/ee5450-module3-hw0

Homework for computer vision introduction

Primary LanguagePythonMozilla Public License 2.0MPL-2.0

EE 5450 Module 3 Homework 0

In this homework, you will practice using the OpenCV image processing tools to find a Pokemon (either a Psyduck or a Pikachu). You'll notice two Python files: segmenter.py and test_segmenter.py. The former contains the class definitions and the latter contains sample tests. There are four supplied test images in the samples/ directory, of which are all used for testing. Note that you would normally have a training and testing data set, but we are just practicing the image processing tools here and will explore machine learning over the next lessons and assignment.

To get started:

  1. I have used an interface-based design for this particular assignment. SegmenterInterface is a class that requires its derived classes (meaning class that implement the interface) to implement its methods. The gist of each method is written as docstrings. Because the base interface has docstrings, you can just copy/paste the docstrings over to your implementations of those functions.

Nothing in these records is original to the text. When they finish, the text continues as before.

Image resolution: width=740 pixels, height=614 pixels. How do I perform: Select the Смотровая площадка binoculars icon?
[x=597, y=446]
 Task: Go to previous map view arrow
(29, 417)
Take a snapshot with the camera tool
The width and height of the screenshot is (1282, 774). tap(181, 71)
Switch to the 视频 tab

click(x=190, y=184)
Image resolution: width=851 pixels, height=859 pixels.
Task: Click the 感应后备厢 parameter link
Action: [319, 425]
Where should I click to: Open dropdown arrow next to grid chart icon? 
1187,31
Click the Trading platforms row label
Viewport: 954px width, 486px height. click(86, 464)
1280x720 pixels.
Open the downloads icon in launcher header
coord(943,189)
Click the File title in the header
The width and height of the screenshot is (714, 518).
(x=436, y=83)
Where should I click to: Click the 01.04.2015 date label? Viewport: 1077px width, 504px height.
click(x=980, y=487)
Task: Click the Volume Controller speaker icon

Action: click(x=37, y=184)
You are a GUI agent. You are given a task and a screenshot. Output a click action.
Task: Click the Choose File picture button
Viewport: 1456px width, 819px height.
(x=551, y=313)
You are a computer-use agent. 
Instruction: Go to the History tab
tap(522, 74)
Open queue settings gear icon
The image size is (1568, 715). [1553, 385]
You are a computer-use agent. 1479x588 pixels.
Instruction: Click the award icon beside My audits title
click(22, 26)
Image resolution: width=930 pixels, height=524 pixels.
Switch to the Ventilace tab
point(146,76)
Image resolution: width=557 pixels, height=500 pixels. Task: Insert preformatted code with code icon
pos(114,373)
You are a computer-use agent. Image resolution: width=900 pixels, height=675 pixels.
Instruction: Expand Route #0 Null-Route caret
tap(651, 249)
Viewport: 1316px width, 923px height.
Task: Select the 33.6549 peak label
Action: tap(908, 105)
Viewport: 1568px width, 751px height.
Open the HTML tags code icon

  2. Implement the PikachuSegmenter class first. This is simpler because the test images contains only one Pikachu. I recommend to tmplement the functions in order (feel free to implement any helper functions needed):

    a. enhance_image() to perform CLAHE on the each channel.

    b. threshold_enhanced_image() to get a noisy thresholded image of the object(s) you are looking for.

    c. clean_thresholded_image() to clean up your noisy thresholded image

    d. get_combined_thresholded_image() to reduce the four-channel binary image to a single binary image

    e. get_bounding_boxes() to call all of these functions and spit out the bounding boxes (list of tuple of: x_left, y_top, width, height) that contain the object desired.

  3. Once you have the PikachuSegmenter working, try your hand at the PsyduckSegmenter.

Fair Use Notice

Please don't sue me, Pokemon Company International! I think this is considered fair use since it's for educational teaching purposes.